• _Provided data_:
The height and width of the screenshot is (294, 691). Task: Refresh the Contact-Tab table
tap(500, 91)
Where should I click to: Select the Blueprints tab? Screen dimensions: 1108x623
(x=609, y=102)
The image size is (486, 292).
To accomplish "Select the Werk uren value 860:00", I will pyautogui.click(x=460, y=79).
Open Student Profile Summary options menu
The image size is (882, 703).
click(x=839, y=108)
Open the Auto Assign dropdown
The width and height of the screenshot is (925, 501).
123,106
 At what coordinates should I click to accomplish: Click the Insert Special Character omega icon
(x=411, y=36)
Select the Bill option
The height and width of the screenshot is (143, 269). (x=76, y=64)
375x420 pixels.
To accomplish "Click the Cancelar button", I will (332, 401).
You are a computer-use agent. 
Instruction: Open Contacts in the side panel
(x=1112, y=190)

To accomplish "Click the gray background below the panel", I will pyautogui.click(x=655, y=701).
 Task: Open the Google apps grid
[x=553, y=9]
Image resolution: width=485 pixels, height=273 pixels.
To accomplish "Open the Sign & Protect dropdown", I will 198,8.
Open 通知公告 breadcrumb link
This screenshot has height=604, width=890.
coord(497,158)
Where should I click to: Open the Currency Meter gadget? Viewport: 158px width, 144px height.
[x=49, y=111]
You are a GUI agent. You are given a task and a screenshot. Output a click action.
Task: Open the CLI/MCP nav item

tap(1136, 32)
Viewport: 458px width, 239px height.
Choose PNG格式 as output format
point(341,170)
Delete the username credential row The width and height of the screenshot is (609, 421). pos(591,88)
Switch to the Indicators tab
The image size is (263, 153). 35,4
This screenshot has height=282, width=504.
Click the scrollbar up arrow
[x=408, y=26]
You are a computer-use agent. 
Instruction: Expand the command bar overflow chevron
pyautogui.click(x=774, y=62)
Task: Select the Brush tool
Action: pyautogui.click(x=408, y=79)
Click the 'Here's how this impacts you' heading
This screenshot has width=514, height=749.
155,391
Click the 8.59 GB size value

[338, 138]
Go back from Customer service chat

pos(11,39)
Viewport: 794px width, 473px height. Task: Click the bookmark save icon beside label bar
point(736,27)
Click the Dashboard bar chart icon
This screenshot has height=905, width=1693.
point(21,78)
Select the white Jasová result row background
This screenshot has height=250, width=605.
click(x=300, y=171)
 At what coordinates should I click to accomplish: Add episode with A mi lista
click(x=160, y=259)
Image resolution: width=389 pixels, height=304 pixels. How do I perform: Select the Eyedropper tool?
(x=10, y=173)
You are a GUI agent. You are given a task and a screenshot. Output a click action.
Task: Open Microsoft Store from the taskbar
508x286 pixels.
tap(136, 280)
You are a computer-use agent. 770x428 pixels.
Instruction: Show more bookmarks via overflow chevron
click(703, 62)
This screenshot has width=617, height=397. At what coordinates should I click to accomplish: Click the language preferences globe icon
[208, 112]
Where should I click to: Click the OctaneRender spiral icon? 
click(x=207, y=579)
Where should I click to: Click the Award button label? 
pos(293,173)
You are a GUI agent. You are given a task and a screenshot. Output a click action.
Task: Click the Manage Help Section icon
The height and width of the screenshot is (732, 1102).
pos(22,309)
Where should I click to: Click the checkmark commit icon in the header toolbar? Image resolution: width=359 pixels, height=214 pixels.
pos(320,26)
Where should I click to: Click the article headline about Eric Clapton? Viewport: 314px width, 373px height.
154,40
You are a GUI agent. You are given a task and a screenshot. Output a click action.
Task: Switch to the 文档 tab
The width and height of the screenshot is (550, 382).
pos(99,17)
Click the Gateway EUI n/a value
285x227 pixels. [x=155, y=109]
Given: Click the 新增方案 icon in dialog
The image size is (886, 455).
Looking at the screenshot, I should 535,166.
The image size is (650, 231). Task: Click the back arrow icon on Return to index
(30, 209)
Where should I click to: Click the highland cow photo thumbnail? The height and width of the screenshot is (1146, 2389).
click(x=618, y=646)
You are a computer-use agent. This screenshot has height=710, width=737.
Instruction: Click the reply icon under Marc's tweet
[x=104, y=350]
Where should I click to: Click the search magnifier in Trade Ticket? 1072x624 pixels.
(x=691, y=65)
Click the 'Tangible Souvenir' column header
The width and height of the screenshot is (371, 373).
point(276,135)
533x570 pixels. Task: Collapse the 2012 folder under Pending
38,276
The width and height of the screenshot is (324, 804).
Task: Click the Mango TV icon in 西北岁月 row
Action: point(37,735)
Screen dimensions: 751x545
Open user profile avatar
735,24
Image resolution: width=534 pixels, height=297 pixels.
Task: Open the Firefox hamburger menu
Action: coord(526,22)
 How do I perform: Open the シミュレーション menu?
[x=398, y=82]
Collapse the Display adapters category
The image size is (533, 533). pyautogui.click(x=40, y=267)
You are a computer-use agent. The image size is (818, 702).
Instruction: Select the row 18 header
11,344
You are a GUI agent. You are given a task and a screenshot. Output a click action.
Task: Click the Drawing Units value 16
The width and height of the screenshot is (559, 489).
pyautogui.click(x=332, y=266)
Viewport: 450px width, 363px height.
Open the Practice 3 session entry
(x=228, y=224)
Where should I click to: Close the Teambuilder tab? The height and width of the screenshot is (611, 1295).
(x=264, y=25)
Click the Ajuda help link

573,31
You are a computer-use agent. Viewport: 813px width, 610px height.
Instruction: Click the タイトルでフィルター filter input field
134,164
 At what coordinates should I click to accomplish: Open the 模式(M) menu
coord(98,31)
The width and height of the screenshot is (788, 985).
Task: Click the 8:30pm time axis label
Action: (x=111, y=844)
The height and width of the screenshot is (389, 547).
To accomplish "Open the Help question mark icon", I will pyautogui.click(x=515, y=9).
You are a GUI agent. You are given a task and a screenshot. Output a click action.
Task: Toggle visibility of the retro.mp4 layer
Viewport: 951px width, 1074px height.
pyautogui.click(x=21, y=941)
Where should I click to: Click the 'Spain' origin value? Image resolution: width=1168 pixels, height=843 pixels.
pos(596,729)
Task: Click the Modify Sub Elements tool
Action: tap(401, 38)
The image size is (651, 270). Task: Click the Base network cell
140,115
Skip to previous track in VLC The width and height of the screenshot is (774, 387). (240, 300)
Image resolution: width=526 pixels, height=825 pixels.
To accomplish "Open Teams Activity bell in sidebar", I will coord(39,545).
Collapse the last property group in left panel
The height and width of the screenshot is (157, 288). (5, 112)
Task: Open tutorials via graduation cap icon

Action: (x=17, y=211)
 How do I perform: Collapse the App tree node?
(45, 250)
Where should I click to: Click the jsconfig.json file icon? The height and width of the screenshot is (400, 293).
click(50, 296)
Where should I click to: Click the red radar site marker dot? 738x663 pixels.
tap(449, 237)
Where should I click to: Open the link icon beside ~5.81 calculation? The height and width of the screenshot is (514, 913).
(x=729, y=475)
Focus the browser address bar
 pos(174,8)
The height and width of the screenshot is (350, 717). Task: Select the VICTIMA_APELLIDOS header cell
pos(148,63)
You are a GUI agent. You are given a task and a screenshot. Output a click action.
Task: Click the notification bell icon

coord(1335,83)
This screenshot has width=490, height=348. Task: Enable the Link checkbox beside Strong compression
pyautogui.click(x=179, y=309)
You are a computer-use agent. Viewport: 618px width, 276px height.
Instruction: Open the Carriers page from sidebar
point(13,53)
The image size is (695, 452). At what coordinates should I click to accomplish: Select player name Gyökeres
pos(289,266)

• _What you have to do_:
From the material above, copy every line where the word "computer" is found.

• _Response to the task_:
You are a computer-use agent. 
You are a computer-use agent. 
You are a computer-use agent. 770x428 pixels.
You are a computer-use agent. This screenshot has height=710, width=737.
You are a computer-use agent. The image size is (818, 702).
You are a computer-use agent. Viewport: 813px width, 610px height.
You are a computer-use agent. Viewport: 618px width, 276px height.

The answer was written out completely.